Un autre changement essentiel va survenir dans le courant des années quatre-vingts : les élus et les notables abandonnent la gestion de l’association et les réserves financières s’évanouissent. A partir de 1987, les jardiniers prennent leur destinée en main et les subventions disparaissent. Dès lors, le budget reposera exclusivement sur la cotisation annuelle des jardiniers et se devra d’être équilibré. En 2010, le poste des dépenses se composait des frais de fonctionnement (4 682 €), de la location du terrain de la Ménagerie (2 520 €) et de l’eau (1 860 €). Le logement du gardien est prêté à titre gratuit avec en compensation des prestations de l’occupant : taille et désherbage des parties communes, sortie des poubelles, etc… L’Association des Jardins familiaux de Versailles est exonérée de la taxe foncière ; la taxe d’habitation est en revanche acquittée par le gardien. Les jardins sont attribués sur demande avec une obligation à cultiver. L’attribution ignore les conditions de nationalité, d’origine ou d’appartenance. Si la grande majorité des lots est allouée aux “locaux”, l’Association accueille aussi des habitants des communes environnantes.
La législation française prévoit une protection et une préservation des jardins familiaux, composante essentielle de la « Ville verte » : « En cas d’expropriation ou de cession amiable, dans le cadre d’une opération déclarée d’utilité publique, de terrains exploités comme jardins familiaux, les associations ou les exploitants évincés membres de ces associations pourront, s’ils le souhaitent, obtenir de l’expropriant qu’il mette à leur disposition des terrains équivalents en surface et en équipements, sans préjudice des indemnités dues pour les frais de réaménagement. » Mais la vigilance reste toujours de mise pour les jardiniers car nul n’ignore que les dieux de la ville ont toujours soif de terre !
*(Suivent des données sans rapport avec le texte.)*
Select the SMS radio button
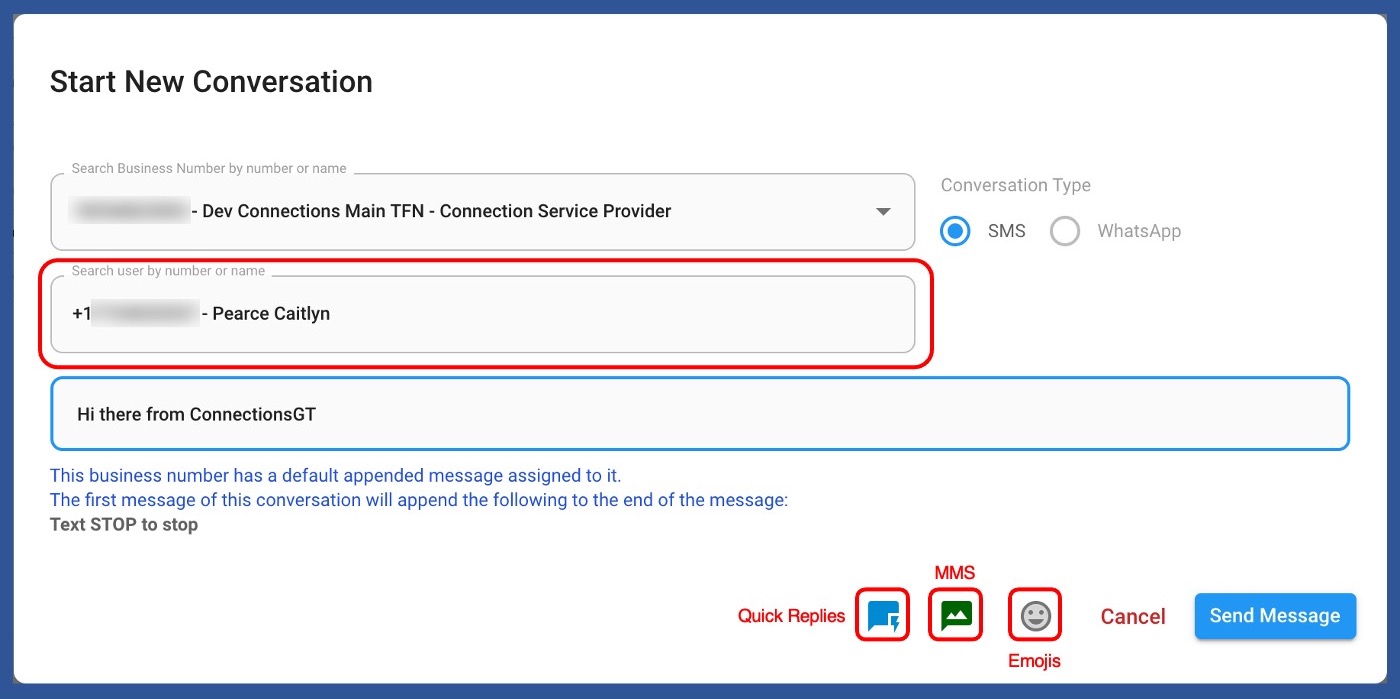 955,231
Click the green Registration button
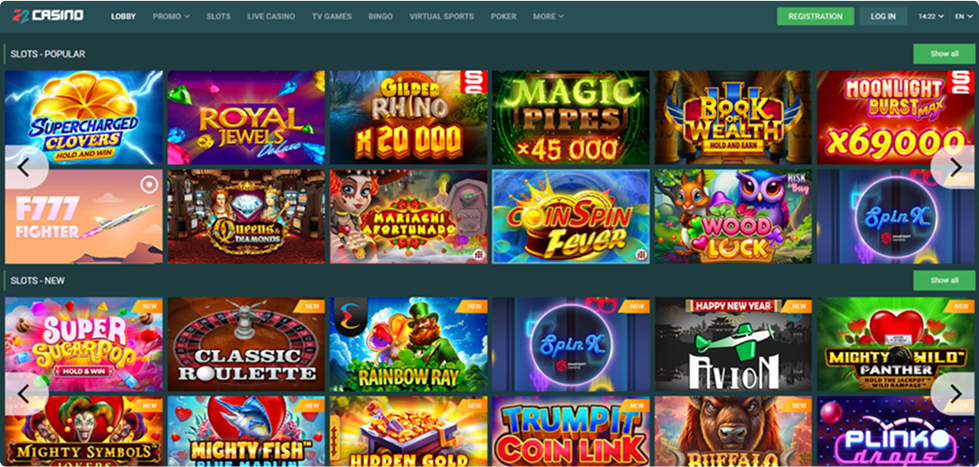Image resolution: width=979 pixels, height=467 pixels. point(815,16)
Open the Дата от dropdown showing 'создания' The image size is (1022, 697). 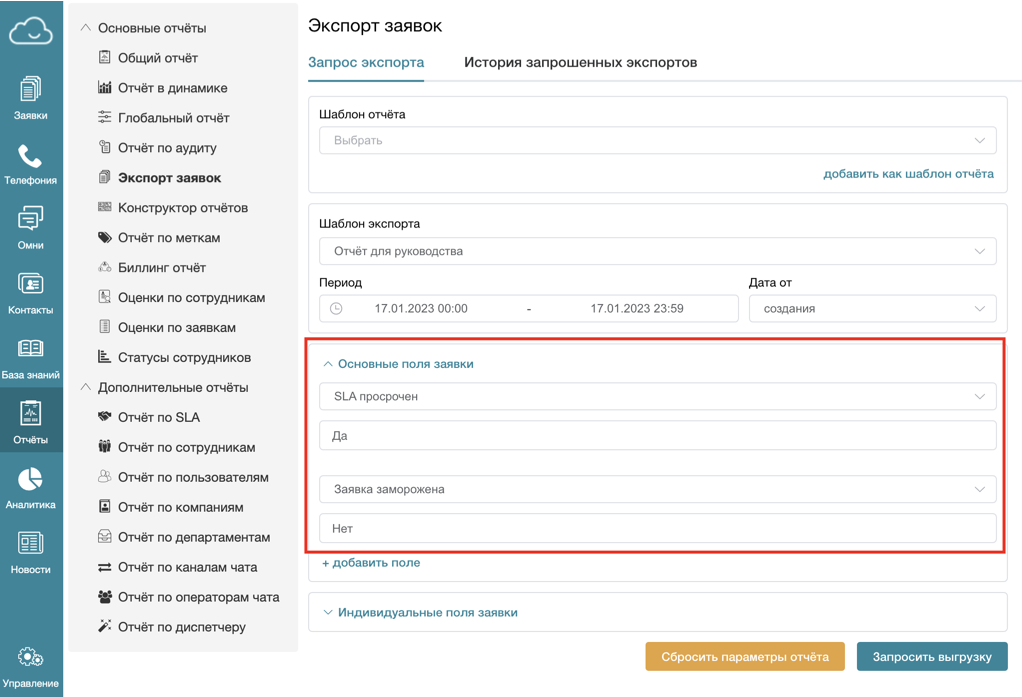pos(872,307)
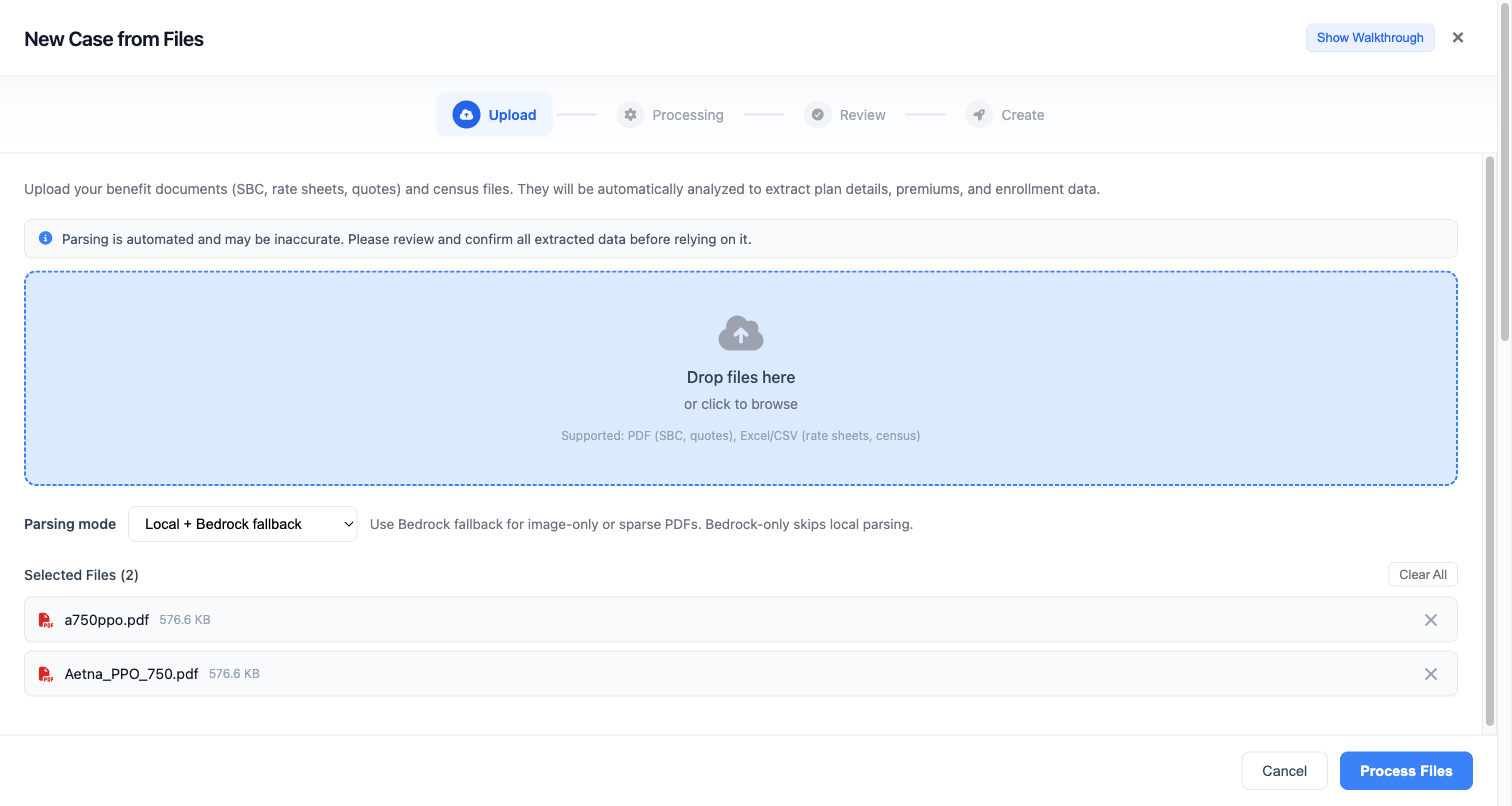1512x806 pixels.
Task: Open the Show Walkthrough guide
Action: click(1370, 38)
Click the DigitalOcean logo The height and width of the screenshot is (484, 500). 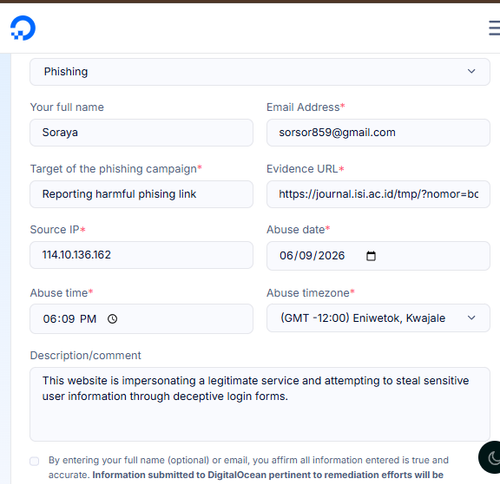[23, 28]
[1] Seul changera le numéro qui deviendra le 1 rue des Petits-Bois à la suite du déplacement de la barrière d’octroi et du changement de numérotation de la rue de la Bonne Aventure.
[2] « Le Logement social en France », Jean-Marc Stébé, PUF, 2011
[3] C’est-à-dire à une dizaine de mètres seulement du site des Petits-Bois
[4] En 1962, un jardinier acquitte une cotisation annuelle totale de 14,70 NF au groupe Paul Philippe.